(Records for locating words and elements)
┌──

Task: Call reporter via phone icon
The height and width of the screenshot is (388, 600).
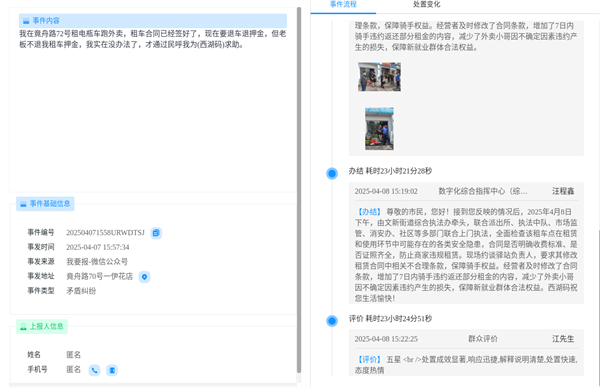Action: (x=95, y=370)
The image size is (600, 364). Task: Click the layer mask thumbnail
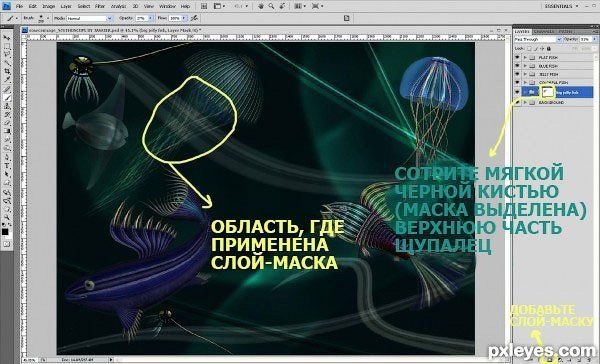548,91
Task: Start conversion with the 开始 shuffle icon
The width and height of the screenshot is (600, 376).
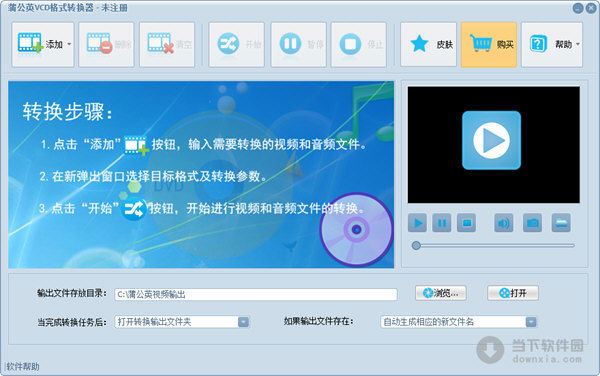Action: pyautogui.click(x=228, y=44)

└──

Please copy every line of the material above word for word, leaving the pictures out of your answer.

Task: Call reporter via phone icon
The height and width of the screenshot is (388, 600).
Action: (x=95, y=370)
The image size is (600, 364). Task: Click the layer mask thumbnail
548,91
Task: Start conversion with the 开始 shuffle icon
The width and height of the screenshot is (600, 376).
Action: pyautogui.click(x=228, y=44)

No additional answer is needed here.